Rewrite the rows from the line with "Viewport: 589px width, 1568px height." to the line with "coord(1226,27)", changing "Instruction" to "Command" and leaving everything else untouched.

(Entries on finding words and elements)
------------------------------------------------------------

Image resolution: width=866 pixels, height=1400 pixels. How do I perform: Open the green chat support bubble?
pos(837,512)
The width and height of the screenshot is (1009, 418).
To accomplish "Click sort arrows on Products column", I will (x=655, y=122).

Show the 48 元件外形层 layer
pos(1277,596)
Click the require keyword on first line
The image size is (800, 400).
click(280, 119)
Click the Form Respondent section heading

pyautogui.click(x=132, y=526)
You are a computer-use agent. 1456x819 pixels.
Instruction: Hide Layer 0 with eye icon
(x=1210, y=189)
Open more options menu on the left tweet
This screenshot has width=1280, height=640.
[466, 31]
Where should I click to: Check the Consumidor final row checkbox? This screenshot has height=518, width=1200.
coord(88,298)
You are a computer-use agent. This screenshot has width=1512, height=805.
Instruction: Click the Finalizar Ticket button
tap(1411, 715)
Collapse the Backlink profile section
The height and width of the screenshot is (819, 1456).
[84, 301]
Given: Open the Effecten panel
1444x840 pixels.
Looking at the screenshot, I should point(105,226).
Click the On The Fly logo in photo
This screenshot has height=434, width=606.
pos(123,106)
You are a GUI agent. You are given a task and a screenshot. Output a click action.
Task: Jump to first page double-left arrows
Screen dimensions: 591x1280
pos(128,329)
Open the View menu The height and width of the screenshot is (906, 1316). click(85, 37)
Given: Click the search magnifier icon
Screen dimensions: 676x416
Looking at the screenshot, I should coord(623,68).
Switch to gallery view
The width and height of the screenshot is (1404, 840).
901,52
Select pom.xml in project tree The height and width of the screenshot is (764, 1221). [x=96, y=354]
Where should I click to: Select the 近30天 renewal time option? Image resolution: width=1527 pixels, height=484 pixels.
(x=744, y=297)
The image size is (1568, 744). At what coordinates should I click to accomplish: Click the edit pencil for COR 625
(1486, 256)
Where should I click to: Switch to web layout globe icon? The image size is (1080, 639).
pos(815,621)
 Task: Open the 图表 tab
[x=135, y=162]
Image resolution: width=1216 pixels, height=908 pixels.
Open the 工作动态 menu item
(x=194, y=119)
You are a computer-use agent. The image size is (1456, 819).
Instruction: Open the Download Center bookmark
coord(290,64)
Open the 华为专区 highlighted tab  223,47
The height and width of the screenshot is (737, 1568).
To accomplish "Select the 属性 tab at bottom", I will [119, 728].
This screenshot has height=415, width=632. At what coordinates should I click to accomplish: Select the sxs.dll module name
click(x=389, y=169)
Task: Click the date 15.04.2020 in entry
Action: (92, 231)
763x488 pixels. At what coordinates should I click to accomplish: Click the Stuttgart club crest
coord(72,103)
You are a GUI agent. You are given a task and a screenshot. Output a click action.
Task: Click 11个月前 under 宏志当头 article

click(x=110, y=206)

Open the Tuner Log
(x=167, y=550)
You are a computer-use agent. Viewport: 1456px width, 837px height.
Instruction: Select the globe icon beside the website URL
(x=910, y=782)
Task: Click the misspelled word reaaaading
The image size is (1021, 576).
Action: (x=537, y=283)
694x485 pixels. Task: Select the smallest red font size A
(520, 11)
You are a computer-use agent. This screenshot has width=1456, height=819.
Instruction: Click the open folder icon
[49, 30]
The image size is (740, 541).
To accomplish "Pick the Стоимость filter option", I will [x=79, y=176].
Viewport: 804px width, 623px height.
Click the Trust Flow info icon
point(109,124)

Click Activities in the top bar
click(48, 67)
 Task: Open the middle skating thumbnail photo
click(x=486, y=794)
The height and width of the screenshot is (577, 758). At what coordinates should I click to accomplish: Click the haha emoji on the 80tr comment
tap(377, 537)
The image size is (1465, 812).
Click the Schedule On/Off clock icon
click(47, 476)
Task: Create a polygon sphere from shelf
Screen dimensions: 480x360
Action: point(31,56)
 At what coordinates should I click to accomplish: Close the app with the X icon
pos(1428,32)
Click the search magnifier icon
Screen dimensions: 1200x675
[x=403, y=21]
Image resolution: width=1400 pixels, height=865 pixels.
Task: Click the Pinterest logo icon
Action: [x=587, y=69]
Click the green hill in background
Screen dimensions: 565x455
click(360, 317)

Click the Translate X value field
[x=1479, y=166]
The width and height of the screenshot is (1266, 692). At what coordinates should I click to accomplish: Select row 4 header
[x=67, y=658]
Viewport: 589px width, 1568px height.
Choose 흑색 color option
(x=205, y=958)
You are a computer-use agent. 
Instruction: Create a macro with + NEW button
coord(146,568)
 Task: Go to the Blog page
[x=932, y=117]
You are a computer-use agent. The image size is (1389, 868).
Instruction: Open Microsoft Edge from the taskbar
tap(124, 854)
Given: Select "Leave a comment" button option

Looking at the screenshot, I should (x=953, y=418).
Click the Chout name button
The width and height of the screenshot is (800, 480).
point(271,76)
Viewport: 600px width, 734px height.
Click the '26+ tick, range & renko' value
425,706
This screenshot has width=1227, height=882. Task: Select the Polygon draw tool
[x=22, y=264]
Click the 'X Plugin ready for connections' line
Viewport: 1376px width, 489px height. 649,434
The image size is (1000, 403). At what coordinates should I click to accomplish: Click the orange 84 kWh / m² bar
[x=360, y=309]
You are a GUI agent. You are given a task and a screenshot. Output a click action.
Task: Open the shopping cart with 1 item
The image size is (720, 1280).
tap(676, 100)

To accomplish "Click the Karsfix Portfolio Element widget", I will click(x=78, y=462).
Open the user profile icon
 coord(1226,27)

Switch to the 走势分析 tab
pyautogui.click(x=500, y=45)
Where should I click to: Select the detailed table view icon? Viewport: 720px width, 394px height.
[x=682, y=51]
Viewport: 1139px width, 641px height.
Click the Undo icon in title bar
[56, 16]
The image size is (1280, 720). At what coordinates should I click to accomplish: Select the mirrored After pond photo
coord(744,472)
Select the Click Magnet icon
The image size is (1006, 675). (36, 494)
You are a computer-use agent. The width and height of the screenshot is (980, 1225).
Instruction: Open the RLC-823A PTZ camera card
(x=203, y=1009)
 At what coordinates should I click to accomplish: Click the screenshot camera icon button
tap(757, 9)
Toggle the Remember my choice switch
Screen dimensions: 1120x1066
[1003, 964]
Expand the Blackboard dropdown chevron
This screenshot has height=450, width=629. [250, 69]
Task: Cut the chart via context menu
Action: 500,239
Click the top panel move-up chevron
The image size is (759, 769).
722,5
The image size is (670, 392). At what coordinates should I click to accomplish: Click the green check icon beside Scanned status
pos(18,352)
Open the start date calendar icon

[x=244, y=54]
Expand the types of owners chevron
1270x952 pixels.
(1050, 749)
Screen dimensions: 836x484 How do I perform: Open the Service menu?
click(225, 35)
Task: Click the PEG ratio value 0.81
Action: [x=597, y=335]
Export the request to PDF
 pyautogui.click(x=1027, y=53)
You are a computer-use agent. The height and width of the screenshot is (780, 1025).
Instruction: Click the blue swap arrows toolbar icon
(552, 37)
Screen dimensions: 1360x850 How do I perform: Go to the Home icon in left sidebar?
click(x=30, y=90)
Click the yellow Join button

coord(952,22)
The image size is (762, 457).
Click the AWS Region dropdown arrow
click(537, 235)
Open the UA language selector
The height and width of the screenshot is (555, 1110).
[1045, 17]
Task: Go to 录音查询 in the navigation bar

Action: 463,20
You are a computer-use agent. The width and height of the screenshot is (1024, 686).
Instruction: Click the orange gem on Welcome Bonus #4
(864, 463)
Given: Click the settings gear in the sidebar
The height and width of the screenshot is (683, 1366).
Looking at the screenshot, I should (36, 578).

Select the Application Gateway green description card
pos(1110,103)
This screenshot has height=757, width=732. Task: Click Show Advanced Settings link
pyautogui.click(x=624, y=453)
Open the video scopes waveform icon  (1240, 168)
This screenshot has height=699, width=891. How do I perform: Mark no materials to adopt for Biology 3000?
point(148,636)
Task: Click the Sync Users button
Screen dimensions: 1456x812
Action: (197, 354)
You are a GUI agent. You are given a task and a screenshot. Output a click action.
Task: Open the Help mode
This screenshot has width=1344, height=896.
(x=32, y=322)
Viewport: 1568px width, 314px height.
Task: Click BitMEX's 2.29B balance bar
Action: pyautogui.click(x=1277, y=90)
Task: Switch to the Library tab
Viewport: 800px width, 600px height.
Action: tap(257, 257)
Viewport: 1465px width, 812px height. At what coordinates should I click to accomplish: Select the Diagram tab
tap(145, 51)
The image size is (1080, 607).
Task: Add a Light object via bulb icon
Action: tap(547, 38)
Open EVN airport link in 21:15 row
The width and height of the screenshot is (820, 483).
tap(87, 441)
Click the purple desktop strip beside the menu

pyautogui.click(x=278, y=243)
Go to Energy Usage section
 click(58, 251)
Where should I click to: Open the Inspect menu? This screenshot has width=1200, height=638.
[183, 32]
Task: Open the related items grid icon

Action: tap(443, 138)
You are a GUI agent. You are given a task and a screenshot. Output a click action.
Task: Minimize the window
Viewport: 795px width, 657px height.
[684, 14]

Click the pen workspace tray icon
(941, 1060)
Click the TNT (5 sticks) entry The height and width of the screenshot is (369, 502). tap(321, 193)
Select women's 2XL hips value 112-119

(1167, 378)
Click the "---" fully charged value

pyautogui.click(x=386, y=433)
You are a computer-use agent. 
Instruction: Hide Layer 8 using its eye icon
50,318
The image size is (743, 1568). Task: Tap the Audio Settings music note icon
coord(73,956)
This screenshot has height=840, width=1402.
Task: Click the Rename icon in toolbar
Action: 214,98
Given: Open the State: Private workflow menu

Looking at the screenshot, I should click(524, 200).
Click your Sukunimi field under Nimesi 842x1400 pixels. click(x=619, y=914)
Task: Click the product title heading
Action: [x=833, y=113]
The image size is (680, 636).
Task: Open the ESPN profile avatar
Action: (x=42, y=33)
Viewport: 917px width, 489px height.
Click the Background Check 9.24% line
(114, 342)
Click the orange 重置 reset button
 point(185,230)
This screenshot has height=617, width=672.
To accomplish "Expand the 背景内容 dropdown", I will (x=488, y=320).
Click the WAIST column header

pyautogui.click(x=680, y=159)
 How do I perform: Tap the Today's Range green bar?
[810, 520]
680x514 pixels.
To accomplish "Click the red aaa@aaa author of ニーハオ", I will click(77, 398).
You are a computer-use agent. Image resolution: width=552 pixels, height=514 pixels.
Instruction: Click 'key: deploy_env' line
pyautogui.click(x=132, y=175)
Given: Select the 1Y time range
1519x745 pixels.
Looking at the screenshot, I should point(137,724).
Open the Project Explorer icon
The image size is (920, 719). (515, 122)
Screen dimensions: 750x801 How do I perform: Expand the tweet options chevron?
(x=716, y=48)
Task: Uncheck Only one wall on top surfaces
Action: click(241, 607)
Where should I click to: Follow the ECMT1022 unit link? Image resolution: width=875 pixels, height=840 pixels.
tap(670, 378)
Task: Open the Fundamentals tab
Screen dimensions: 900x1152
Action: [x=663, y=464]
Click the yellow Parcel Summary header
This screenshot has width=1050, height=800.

------------------------------------------------------------

▶ _Task response_:
Viewport: 589px width, 1568px height.
Choose 흑색 color option
(x=205, y=958)
You are a computer-use agent. 
Command: Create a macro with + NEW button
coord(146,568)
 Task: Go to the Blog page
[x=932, y=117]
You are a computer-use agent. The image size is (1389, 868).
Command: Open Microsoft Edge from the taskbar
tap(124, 854)
Given: Select "Leave a comment" button option

Looking at the screenshot, I should (x=953, y=418).
Click the Chout name button
The width and height of the screenshot is (800, 480).
point(271,76)
Viewport: 600px width, 734px height.
Click the '26+ tick, range & renko' value
425,706
This screenshot has width=1227, height=882. Task: Select the Polygon draw tool
[x=22, y=264]
Click the 'X Plugin ready for connections' line
Viewport: 1376px width, 489px height. 649,434
The image size is (1000, 403). At what coordinates should I click to accomplish: Click the orange 84 kWh / m² bar
[x=360, y=309]
You are a GUI agent. You are given a task and a screenshot. Output a click action.
Task: Open the shopping cart with 1 item
The image size is (720, 1280).
tap(676, 100)

To accomplish "Click the Karsfix Portfolio Element widget", I will click(x=78, y=462).
Open the user profile icon
 coord(1226,27)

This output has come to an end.